But a year passes and Tatum is in the same position, reduced to reporting on a rattlesnake hunt when he happens to stumble upon a genuine human interest story that seems guaranteed to make him his fortune and turn him from a nobody into a somebody again in the national press scene. However, this was Billy Wilder's take on a true life event of twenty-five years before, one of the first media circuses, and he had nothing but bile for the public who pruriently lapped up these tales, the more sensational and tragic the better, and those who peddled them, each exploiting one another for kicks and cash, all to divine entertainment out of very real suffering. In fact, the only person who came out of this extreme morality unscathed was Wilder himself.

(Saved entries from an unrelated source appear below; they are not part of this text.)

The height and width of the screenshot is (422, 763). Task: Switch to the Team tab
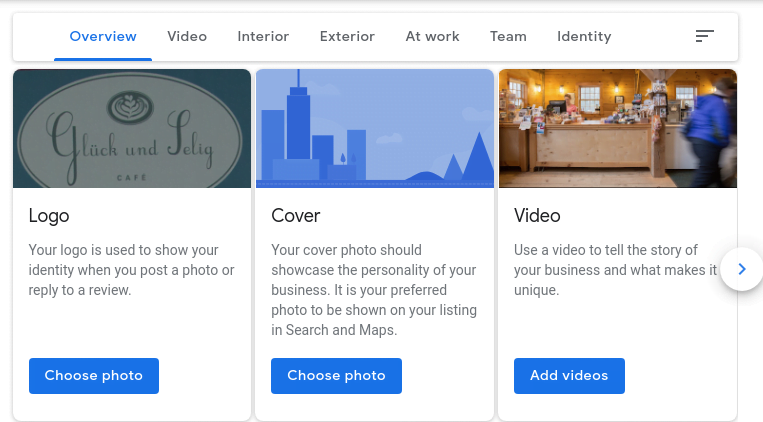pos(508,37)
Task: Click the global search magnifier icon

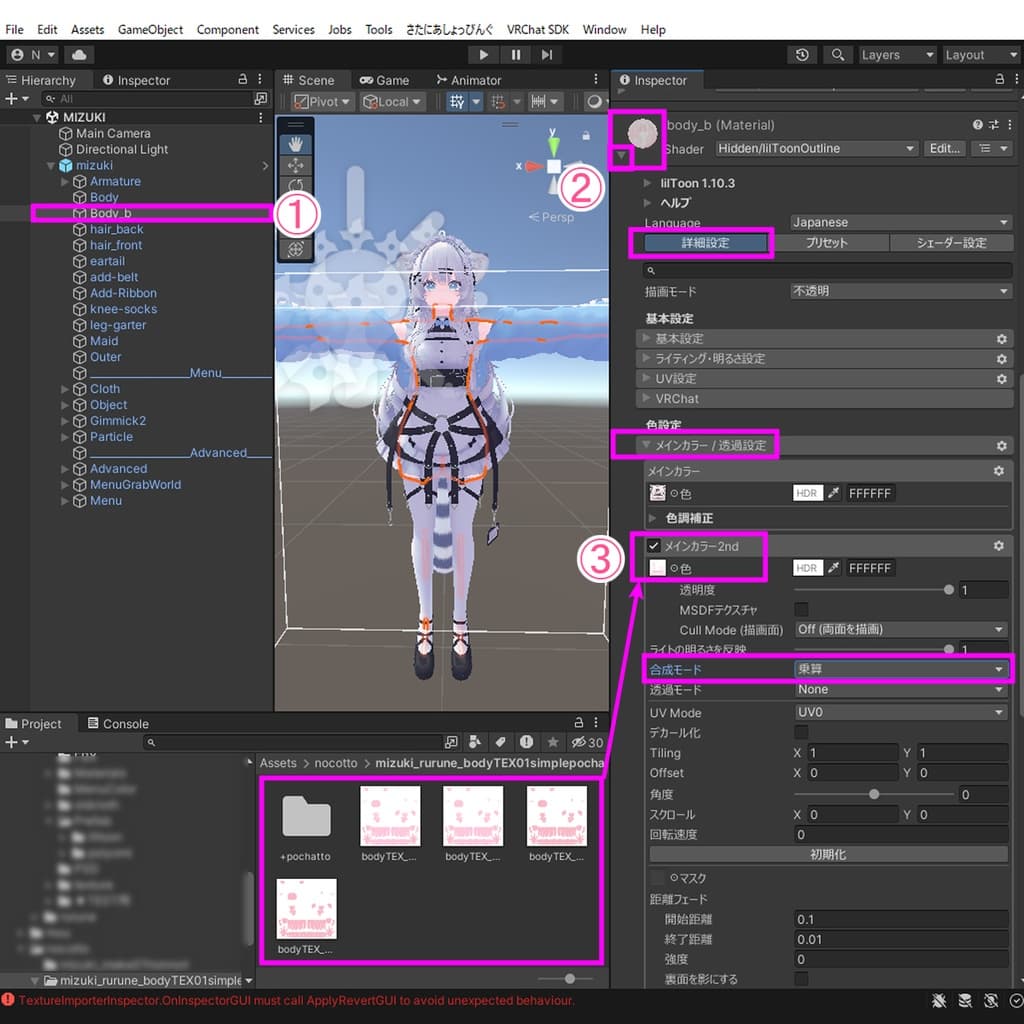Action: pyautogui.click(x=837, y=55)
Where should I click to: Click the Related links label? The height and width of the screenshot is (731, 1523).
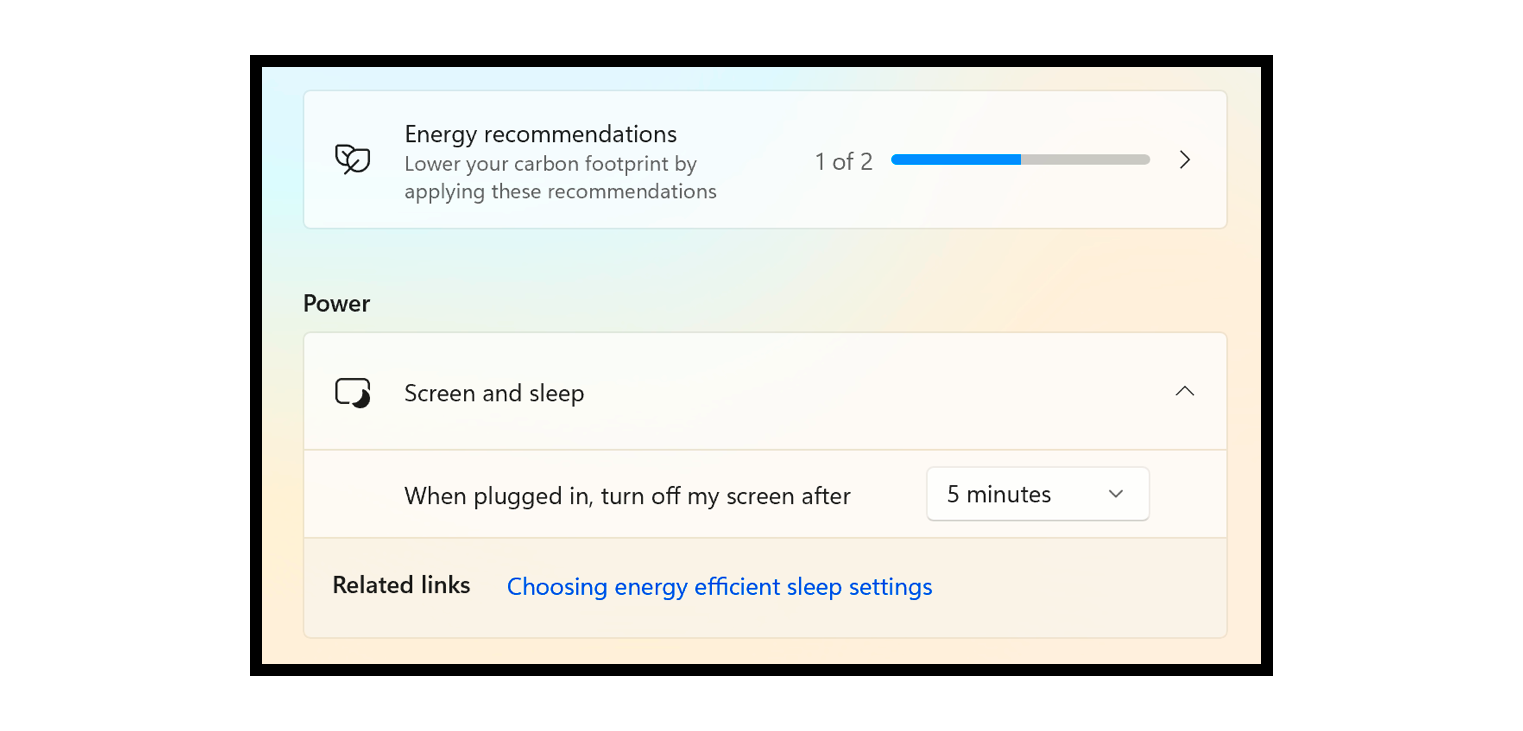coord(401,585)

Except, of course, it didn't work out that way, with the director complaining his audience were expecting a cocktail from him only to believe he had made them down a shot of vinegar instead; was he really all that surprised when the folks who attended his movies, and were getting to know his name as a mark of quality, should turn against him when he essentially accused them of being hypocrites and vultures, and if you did lay claim to any piety then frankly you were a moron? Nobody but an emotional masochist would wish to be told they were a terrible person for a couple of hours with no let up, yet that's what Wilder was delivering here and with such caustic enthusiasm that nobody escaped his glare. With Kirk Douglas as the bearer of the message that you were a moral vacuum, nobody did it better, either.
What Tatum finds on his drive to the rattlesnakes - and watch how reptilian imagery and metaphor frequently comes up in this movie - is a man trapped in a cave on an Indian reservation. It's looking bad for Leo Minosa (Richard Benedict) but very good for our antihero, since he can string out the rescue for a few days and build this little story up into a national story, then allow Leo to be saved at the last moment, thus simultaneously rescuing Tatum's career. What could possibly go wrong? How about the fact that everyone here is deeply flawed, except Tatum is cursed with the ability to see all this corruption with twenty-twenty vision and can therefore make the most of it while recognising he is bringing out the worst in everyone, from the crowds who gather to leech off the fame to the authorities happy to make a name for themselves as heroes.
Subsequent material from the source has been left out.